Titos Brille German Film Club

German Film Club

Wednesday, 1 March 2017, 7.00 pm
Auditorium Kedai Kebun Forum
Jl. Tirtodipuran 3, Yogyakarta
Open for public and free

presents

Tito’s Glasses (Titos Brille)

Director: Regina Schilling, 2014, documentary, 90 min., German with English subtitles

SYNOPSIS

Adriana Altaras, born in 1960 in Zagreb to Jewish parents, pursued a career in Germany as an actress, director and writer. Now she is looking for her roots. The journey takes her from Berlin via Gießen to Croatia, Italy and back again. The road movie TITO’S GLASSES examines a painful and sometimes comic family history affected by the Holocaust, going back to the years of World War II, the German occupation of Yugoslavia and the Partisan resistance movement. Through her journey through the places of the past, Adriana Altaras poses questions about her own complicated and ultimately very European identity.

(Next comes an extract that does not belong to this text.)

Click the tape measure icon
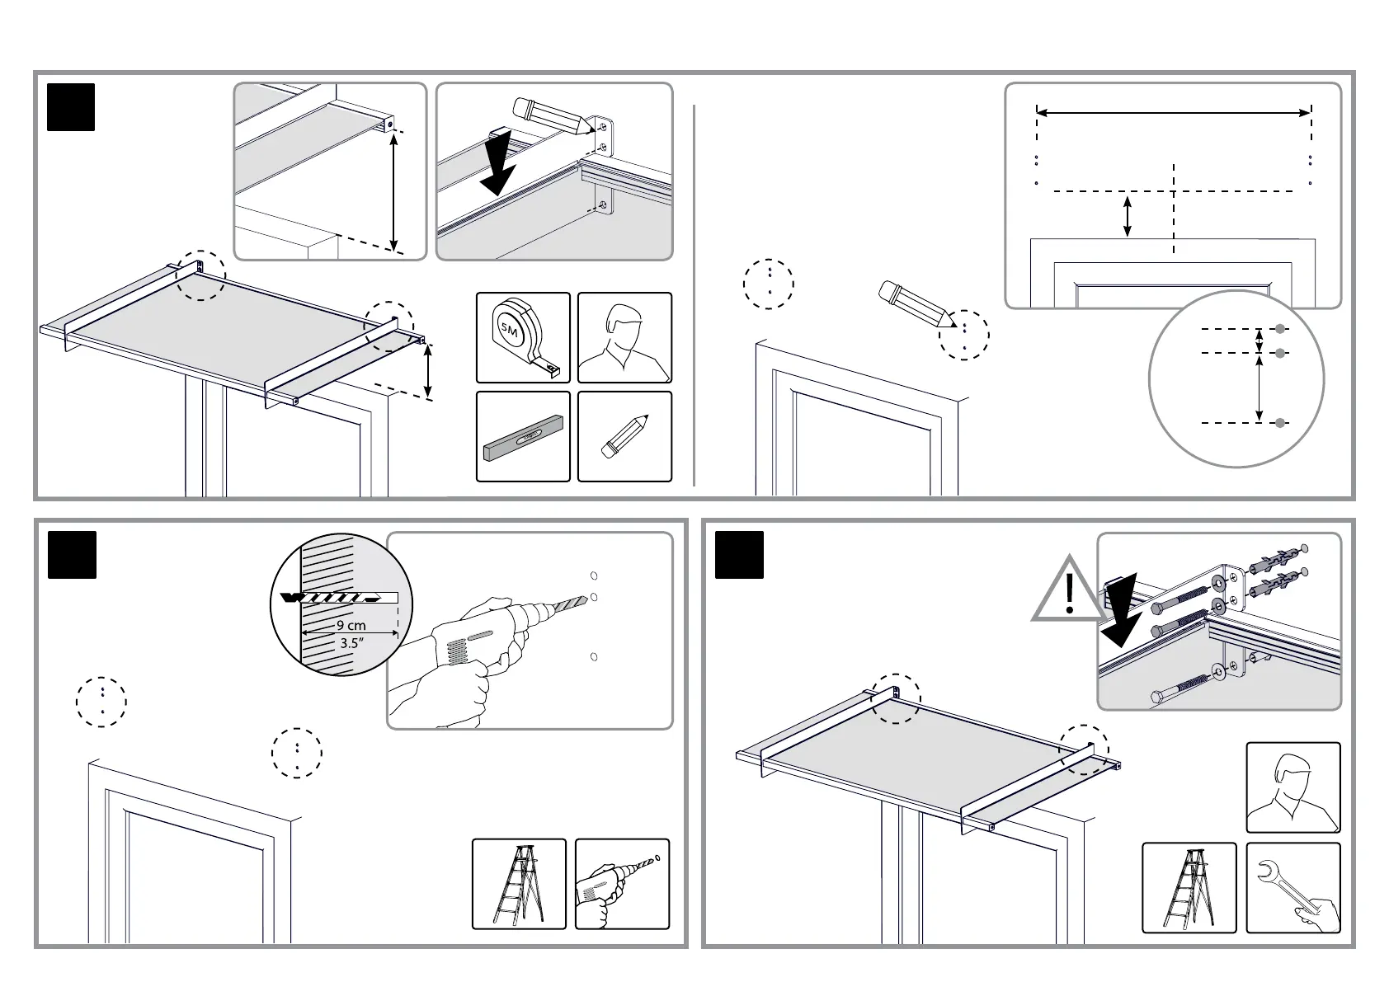[x=523, y=337]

“My father was a hero“, reports Adriana Altaras. He had fought in World War II with Tito’s Partisans against the Fascists. She herself was born in 1960 in Zagreb, the daughter of Jewish parents; later she built a career in Germany as an actress, director and writer. Now Adriana Altaras is looking for her roots. As a child, Adriana had acted in a Yugoslav Partisan film. Her father was a successful radiologist in Zagreb, who simultaneously enjoyed military honours and was a highly respected member of the Communist Party – until he was brought to court for the personal possession of an X-ray machine.

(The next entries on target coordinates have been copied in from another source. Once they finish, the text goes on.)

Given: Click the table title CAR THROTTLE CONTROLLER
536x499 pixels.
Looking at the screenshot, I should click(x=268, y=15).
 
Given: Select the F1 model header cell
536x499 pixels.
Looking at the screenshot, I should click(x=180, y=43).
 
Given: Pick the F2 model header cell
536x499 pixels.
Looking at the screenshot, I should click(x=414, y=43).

Escapes continually influenced the family history. Adriana’s mother tried to fleethe Nazis, but was arrested and detained in a concentration camp on the island of Rab – she was able to escape. Her father left his homeland after the trial and built a new life for himself as a radiologist in the Hessian city of Gießen. As a three-year-old, Adriana was smuggled into Italy from Croatia by her aunt, whom she lived with on Lake Garda until the age of seven. Then she was sent to a German Waldorf boarding school by her parents. With such a family history, shaped by a background of the Holocaust for generations to come, it can be difficult to develop a sense of home. So Adriana visits the places of her early childhood in Gießen once again, then goes to Slovenia and Croatia, speaks with relatives and old acquaintances, researches court papers, leafs through photo albums, watches old 8 mm home movies of her family and even the Partisan film she once played a part in.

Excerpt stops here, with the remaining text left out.